処分を受けたのは52歳と58歳の男2人。反ユダヤ的な歌を歌っているところが映像にとらえられたため、イングランドへ帰国した後にリーズ(Leeds)の治安判事裁判所へ出廷。3年間の禁止処分を科された。
担当の治安判事は、2人の行いを「恥ずべきこと」と断じ、事情を聞く過程で2人がこの後のW杯の試合の観戦チケットを持っていることも分かったが、「残念ながら自業自得である」として観戦を認めなかった。
2人は2021年まで、イングランド代表の試合が行われている会場の半径約3キロメートル以内に近づくことができない。23日には、2人と同様の行為に及んでいた別の57歳の男が、5年間の観戦禁止を言い渡された。
この件では、前週イングランド対チュニジアの試合が行われたボルゴグラード(Volgograd)市内のバーで、数人のイングランドサポーターが反ユダヤの歌を歌い、ナチス・ドイツ(Nazi)式のポーズをとっている動画がインターネットで出回ったことから、英警察が捜索を行っていた。かつてスターリングラード(Stalingrad)と呼ばれたボルゴグラードは第2次世界大戦(World War II)中、ソ連とナチス・ドイツとの間で史上まれに見る凄惨(せいさん)な戦闘が発生した場所でもある。
-------
◆ 指示と条件
抜粋によると、23日に5年間の観戦禁止を言い渡されたのは何歳の男か。 次の行は上の抜粋とは関係がない。

◆ 収集資料
-------
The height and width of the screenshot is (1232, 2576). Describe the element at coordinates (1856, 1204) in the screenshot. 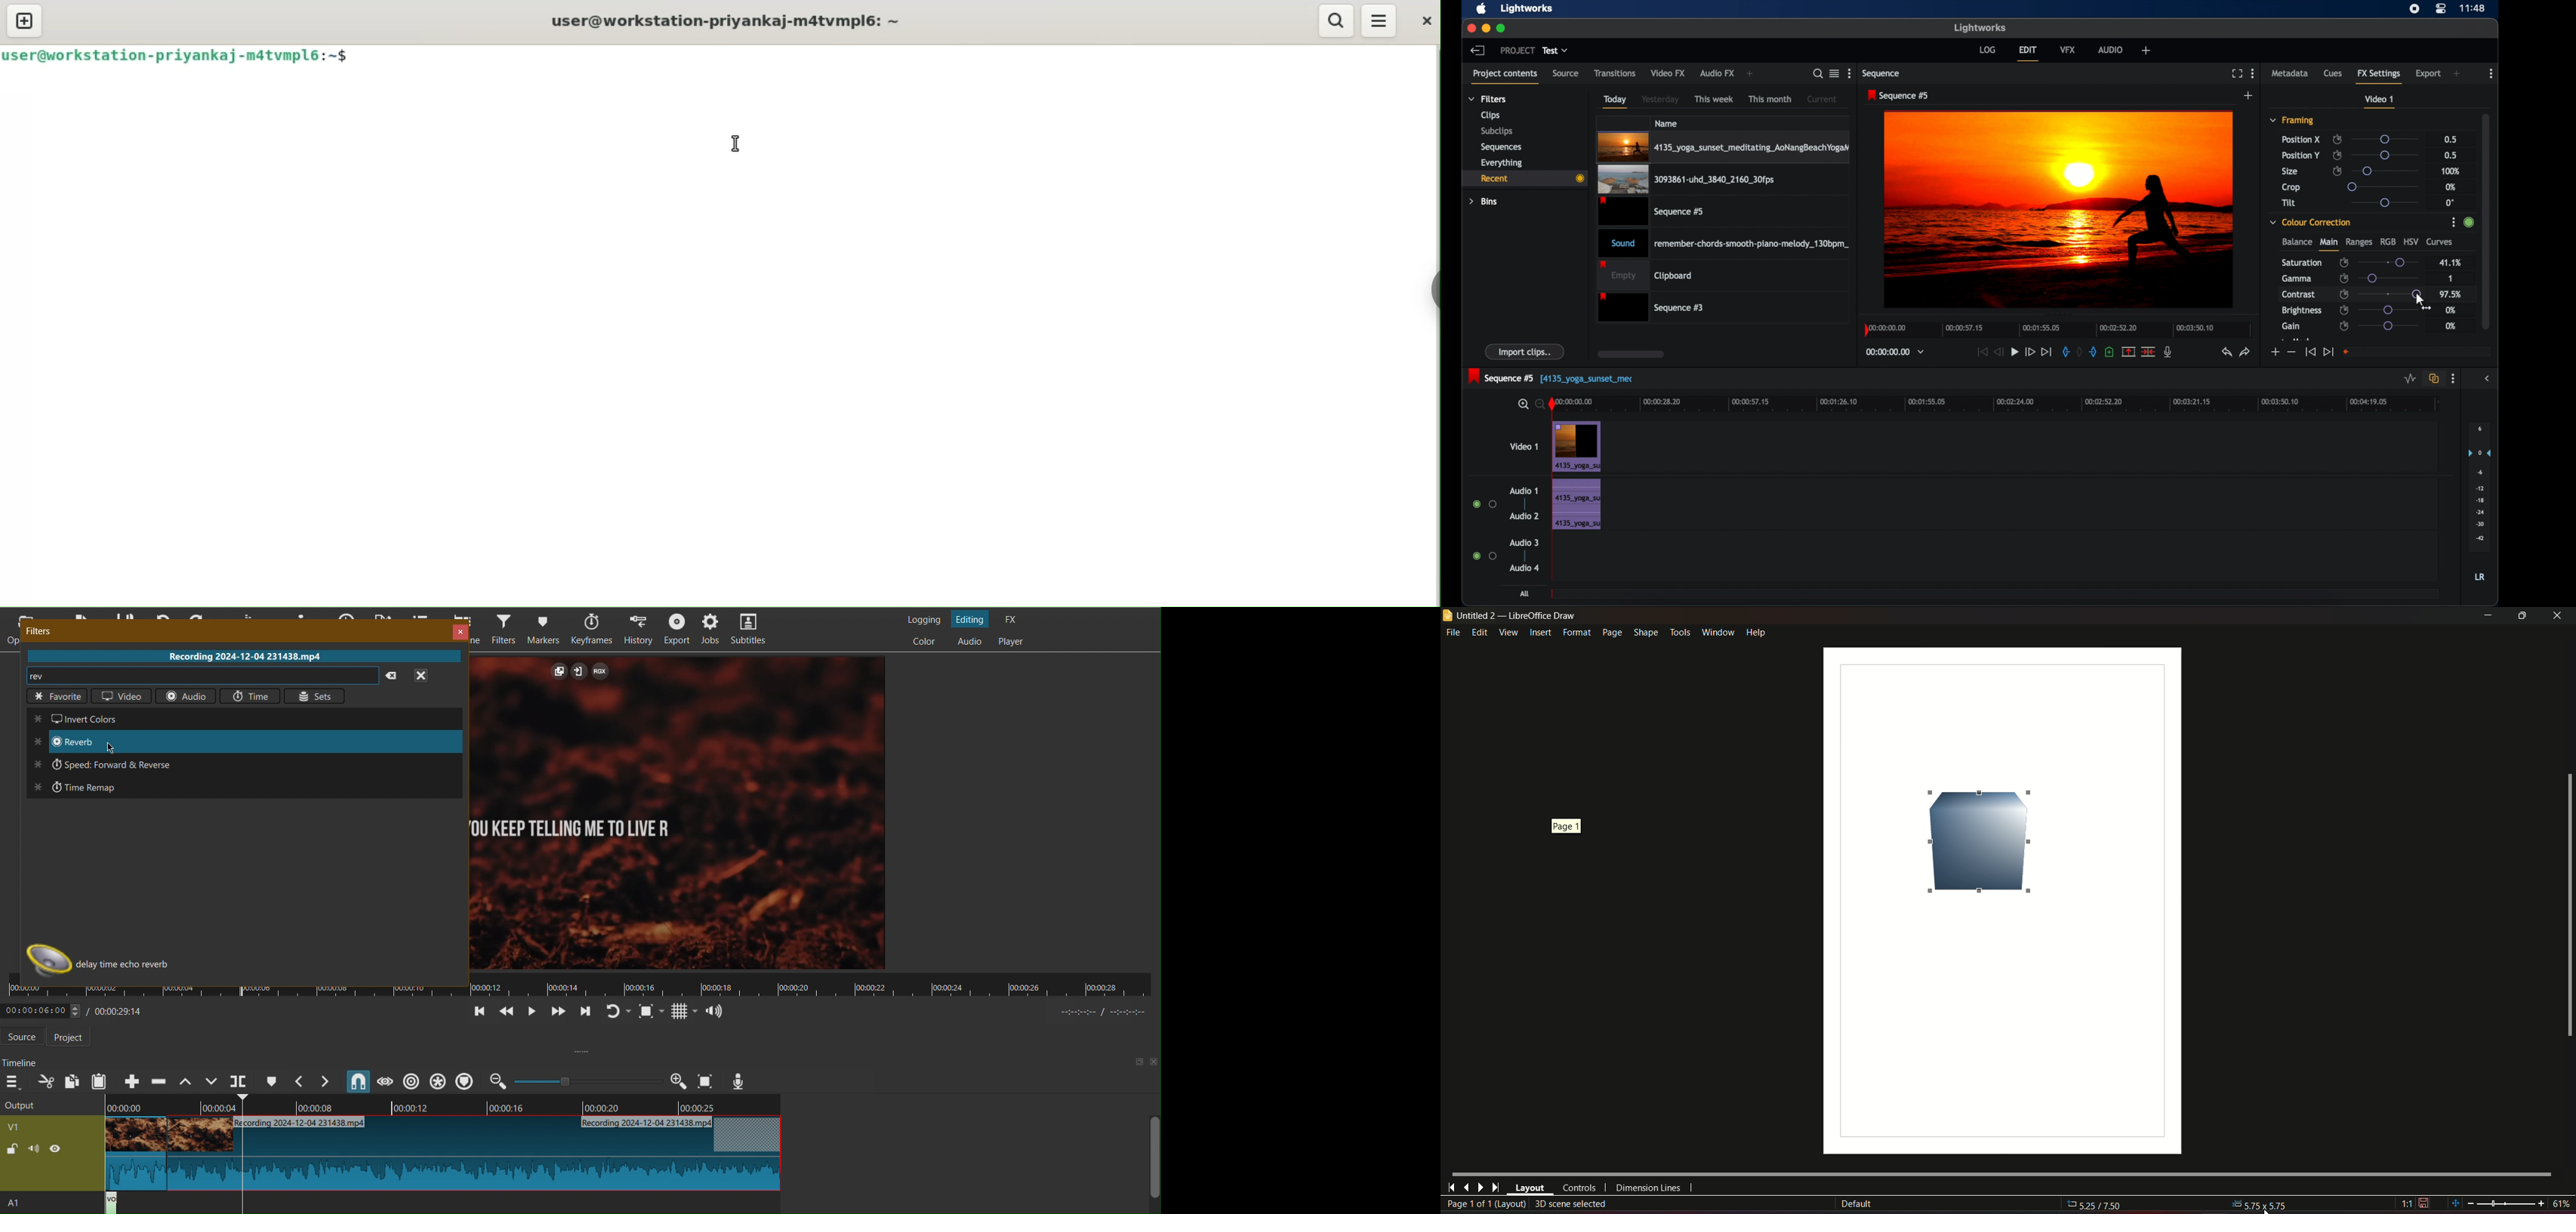

I see `Default` at that location.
-------
◆ 解答
57歳の男。